■ **STATED PROBLEM**: Pull every line of text out of the material below word for word, leaving the pictures out of your answer.

■ **DATA FOR PROCESSING**:
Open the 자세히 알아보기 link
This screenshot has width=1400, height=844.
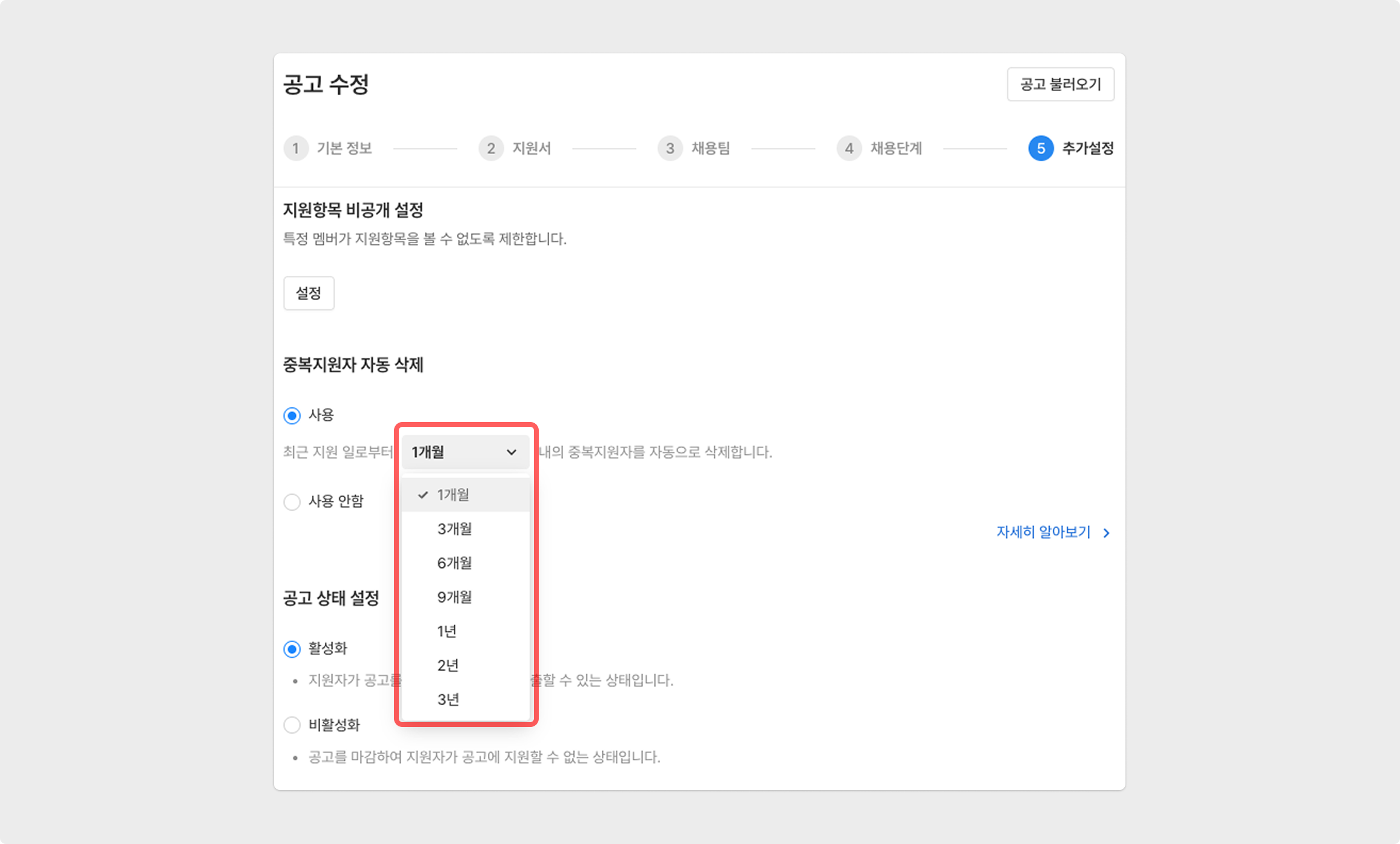click(x=1043, y=532)
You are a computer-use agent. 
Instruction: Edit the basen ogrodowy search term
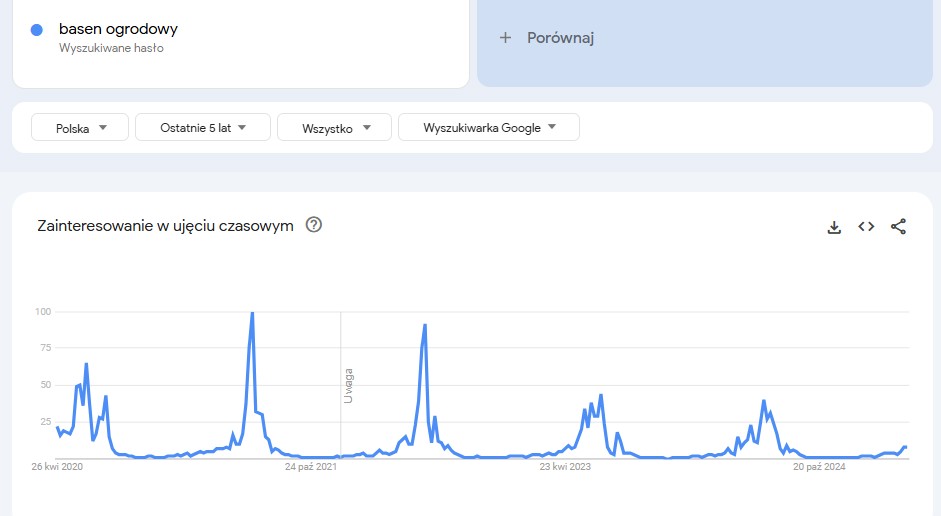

■ **THE OUTPUT**:
Open the 자세히 알아보기 link
This screenshot has width=1400, height=844.
click(x=1043, y=532)
You are a computer-use agent. 
Instruction: Edit the basen ogrodowy search term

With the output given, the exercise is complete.